*** Block opens ***
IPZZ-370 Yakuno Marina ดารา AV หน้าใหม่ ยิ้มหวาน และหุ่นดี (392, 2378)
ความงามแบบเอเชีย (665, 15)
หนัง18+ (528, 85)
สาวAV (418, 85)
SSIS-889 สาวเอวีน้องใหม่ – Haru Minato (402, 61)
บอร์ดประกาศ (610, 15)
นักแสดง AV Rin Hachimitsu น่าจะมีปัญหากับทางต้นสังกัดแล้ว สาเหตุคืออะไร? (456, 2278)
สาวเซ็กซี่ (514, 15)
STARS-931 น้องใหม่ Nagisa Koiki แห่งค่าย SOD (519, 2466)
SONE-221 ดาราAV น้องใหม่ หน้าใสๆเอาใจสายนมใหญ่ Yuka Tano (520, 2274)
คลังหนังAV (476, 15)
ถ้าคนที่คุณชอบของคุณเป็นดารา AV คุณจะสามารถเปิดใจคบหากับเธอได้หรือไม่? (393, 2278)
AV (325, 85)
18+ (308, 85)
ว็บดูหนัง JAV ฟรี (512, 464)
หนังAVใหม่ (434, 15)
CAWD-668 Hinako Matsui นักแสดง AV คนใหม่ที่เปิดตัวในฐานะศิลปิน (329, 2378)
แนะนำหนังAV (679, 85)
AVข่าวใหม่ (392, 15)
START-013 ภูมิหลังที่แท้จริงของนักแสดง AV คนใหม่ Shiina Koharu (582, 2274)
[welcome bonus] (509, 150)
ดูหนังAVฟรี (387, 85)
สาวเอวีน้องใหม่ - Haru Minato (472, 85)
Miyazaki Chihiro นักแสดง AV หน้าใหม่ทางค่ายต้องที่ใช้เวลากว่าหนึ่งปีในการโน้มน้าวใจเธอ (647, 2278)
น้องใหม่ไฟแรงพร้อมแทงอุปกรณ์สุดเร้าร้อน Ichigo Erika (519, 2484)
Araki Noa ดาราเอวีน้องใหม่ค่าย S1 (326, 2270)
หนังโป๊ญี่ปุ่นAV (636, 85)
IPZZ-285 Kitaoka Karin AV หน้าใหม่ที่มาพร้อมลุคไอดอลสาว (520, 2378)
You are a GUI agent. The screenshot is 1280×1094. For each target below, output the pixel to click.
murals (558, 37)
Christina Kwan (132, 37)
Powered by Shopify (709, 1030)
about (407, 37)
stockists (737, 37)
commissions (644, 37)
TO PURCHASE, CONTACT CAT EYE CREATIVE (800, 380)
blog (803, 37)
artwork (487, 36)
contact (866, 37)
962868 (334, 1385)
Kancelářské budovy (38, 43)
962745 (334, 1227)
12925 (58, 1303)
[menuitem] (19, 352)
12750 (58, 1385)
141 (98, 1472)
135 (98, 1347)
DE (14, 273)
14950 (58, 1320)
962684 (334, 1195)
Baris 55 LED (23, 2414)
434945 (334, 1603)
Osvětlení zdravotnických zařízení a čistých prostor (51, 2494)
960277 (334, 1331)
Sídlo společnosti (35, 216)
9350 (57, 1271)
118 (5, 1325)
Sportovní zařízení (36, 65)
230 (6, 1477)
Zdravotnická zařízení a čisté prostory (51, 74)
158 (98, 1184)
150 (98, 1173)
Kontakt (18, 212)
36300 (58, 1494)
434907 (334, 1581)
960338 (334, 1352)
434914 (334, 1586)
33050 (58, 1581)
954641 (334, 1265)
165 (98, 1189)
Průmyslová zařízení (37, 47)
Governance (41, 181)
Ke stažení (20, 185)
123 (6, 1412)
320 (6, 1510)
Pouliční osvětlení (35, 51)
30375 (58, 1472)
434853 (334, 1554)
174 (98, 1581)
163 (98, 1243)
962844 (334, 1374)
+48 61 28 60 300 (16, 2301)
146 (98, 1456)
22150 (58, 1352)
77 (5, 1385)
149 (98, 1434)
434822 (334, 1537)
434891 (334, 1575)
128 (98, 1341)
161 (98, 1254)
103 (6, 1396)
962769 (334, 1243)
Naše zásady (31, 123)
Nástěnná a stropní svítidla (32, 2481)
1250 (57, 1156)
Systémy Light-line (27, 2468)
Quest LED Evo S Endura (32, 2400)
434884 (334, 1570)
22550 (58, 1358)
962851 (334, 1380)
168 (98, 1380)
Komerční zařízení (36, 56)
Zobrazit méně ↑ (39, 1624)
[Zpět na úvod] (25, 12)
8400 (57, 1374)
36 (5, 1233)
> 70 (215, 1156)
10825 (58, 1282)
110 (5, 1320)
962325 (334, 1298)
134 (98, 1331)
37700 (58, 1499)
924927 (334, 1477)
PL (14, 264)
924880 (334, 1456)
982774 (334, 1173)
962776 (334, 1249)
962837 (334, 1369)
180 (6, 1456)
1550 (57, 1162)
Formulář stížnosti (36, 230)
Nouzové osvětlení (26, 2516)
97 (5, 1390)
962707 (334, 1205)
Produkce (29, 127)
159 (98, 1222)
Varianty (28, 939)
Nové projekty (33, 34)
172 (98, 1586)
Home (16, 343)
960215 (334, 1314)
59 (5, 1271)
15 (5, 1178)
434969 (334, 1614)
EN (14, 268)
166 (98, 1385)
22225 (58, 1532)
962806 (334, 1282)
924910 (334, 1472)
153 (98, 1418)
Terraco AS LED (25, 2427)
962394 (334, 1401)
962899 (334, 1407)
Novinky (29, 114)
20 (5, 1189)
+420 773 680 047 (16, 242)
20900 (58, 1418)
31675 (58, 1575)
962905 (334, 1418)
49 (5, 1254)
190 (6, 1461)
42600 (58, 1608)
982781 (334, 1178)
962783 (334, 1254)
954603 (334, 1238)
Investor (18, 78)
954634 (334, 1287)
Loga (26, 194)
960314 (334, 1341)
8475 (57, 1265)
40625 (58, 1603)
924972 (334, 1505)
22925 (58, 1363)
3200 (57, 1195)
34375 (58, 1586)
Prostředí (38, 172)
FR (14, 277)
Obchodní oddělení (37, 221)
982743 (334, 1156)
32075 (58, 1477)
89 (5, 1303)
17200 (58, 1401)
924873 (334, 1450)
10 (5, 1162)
*** Block closes ***
Goal of the exercise:
Find "Nástěnná a stropní svítidla (32, 2481)" in the entries above and copy that whole line exactly, then each line after it through the line that contains "Varianty (28, 939)".

Solved exercise:
Nástěnná a stropní svítidla (32, 2481)
1250 (57, 1156)
Systémy Light-line (27, 2468)
Quest LED Evo S Endura (32, 2400)
434884 (334, 1570)
22550 (58, 1358)
962851 (334, 1380)
168 (98, 1380)
Komerční zařízení (36, 56)
Zobrazit méně ↑ (39, 1624)
[Zpět na úvod] (25, 12)
8400 (57, 1374)
36 (5, 1233)
> 70 (215, 1156)
10825 (58, 1282)
110 (5, 1320)
962325 (334, 1298)
134 (98, 1331)
37700 (58, 1499)
924927 (334, 1477)
PL (14, 264)
924880 (334, 1456)
982774 (334, 1173)
962776 (334, 1249)
962837 (334, 1369)
180 (6, 1456)
1550 (57, 1162)
Formulář stížnosti (36, 230)
Nouzové osvětlení (26, 2516)
97 (5, 1390)
962707 (334, 1205)
Produkce (29, 127)
159 (98, 1222)
Varianty (28, 939)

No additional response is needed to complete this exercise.